You can't have it both ways. You can't argue that the link between smokeless tobacco and oral cancer is so obvious that anyone should have known that if you put smokeless tobacco into one area in your oral cavity for years, you are likely to develop cancer in that area, but that for some reason, this individual who did exactly that and got cancer at that site got cancer for some other reason. That reasoning should fool exactly no one.

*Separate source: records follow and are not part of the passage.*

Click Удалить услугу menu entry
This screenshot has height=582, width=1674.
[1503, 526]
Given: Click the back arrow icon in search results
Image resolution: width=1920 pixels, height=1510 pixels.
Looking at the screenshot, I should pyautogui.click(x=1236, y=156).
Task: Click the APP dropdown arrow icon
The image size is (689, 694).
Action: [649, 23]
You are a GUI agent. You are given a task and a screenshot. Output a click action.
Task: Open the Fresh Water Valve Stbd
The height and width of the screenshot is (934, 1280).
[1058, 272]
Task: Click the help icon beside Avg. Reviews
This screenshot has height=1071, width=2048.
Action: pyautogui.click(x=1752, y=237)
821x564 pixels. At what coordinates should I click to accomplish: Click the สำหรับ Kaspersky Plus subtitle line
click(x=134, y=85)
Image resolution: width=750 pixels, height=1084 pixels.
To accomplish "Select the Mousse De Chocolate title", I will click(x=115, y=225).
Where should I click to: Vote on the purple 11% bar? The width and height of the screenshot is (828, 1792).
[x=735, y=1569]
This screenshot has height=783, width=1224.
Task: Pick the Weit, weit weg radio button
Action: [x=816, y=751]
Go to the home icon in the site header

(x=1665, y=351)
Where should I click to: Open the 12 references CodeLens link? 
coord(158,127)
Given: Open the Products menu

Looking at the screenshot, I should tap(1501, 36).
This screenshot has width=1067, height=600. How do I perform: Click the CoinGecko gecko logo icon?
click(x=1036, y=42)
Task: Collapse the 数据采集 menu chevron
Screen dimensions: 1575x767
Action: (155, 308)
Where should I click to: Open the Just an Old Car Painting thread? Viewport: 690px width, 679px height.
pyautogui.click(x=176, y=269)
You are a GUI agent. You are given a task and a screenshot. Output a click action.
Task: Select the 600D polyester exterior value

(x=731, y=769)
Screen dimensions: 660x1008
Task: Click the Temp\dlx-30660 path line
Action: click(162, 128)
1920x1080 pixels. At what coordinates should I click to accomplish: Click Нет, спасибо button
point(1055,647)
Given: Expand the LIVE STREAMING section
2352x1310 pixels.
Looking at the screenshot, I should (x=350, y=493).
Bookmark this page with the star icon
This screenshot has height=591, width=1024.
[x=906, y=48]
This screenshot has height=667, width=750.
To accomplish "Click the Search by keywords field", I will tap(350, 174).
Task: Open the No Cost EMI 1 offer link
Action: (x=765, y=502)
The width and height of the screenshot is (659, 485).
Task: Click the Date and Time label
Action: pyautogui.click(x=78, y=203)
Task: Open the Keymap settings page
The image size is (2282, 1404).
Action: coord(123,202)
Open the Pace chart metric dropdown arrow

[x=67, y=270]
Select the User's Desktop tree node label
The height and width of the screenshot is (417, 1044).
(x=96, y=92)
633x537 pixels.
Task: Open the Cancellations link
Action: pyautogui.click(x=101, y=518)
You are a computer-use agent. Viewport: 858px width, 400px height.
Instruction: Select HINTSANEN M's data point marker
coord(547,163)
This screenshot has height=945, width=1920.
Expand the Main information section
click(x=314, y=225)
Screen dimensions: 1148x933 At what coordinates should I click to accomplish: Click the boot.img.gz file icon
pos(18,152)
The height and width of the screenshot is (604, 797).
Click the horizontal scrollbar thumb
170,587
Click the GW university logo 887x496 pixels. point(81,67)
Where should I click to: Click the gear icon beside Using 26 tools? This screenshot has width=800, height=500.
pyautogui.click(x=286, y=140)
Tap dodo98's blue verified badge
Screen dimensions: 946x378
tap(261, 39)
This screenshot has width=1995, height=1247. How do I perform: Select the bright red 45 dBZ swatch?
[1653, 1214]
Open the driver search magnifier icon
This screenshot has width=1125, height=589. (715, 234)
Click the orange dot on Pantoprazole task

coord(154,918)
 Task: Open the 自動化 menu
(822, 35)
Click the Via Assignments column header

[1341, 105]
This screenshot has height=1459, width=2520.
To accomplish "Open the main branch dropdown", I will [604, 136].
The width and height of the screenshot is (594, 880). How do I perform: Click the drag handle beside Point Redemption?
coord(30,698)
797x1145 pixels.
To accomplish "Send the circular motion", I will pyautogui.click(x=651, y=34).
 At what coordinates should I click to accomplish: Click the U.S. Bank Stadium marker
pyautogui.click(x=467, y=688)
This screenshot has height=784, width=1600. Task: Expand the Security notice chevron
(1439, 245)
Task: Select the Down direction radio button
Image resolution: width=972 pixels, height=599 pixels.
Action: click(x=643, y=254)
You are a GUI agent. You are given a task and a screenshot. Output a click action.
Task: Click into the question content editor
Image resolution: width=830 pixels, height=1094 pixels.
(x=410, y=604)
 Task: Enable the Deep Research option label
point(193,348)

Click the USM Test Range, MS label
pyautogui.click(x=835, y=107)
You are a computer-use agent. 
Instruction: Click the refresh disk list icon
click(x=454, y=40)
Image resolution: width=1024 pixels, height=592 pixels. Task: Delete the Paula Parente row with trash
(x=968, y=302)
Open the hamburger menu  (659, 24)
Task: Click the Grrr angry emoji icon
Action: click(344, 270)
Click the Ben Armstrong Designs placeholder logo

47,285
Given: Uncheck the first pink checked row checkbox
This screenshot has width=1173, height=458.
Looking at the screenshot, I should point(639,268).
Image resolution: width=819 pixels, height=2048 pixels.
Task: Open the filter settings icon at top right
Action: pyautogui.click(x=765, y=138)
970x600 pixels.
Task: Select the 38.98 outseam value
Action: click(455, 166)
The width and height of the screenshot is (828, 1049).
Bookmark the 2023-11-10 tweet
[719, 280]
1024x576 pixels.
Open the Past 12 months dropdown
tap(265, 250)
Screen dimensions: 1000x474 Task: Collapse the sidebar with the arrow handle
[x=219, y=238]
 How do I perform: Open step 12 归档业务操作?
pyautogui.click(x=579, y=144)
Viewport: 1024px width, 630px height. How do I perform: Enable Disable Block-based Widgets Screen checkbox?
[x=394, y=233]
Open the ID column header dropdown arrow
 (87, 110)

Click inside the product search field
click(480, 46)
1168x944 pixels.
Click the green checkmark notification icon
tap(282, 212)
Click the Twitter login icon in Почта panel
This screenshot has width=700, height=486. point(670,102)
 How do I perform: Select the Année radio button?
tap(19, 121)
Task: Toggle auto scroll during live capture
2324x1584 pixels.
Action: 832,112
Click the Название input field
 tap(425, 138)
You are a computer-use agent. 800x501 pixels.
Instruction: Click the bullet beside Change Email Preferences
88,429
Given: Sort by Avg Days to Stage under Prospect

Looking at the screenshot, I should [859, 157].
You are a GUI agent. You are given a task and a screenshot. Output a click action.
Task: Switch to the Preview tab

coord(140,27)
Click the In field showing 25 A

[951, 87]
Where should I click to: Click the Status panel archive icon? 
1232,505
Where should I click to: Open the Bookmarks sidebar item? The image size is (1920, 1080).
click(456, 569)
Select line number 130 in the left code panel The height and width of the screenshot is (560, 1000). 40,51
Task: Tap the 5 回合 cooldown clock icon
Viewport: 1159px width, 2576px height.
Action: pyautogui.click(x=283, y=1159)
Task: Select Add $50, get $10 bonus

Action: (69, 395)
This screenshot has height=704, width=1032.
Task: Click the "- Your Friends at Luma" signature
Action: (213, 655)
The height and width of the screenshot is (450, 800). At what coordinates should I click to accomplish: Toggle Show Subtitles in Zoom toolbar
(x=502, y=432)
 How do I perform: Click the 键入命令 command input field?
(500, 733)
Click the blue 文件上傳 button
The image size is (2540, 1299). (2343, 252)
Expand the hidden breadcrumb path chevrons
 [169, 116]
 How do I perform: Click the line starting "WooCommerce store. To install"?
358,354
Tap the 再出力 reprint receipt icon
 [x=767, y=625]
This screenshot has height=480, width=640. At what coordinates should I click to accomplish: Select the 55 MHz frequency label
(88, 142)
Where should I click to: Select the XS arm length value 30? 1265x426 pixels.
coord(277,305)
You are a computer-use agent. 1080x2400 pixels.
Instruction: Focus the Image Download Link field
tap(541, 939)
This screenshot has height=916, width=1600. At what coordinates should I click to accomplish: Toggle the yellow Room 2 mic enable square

I also agree with Northeastern Law School professor Richard Daynard's comment: "Tobacco companies "do what they can to blame the victim,” said Richard Daynard, a law professor at Northeastern University and tobacco industry critic who is not involved in the case. “Their basic defense is, `Only a very weak-willed person would use this product, and it’s his fault and not ours.’ My understanding is that ain’t going to work with Tony Gwynn, with what people know about him. It’s working less and less with people who are not celebrities.”"

The company is also going to have a hard time convincing a jury that the link between smokeless tobacco and oral cancer was obvious to anyone with any intelligence, but that the company itself denied such a link, or downplayed and undermined it.

Gwynn's death is widely recognized as having helped changed the culture in baseball regarding smokeless tobacco use and has led to an increasing number of bans on the use of smokeless tobacco during professional baseball games.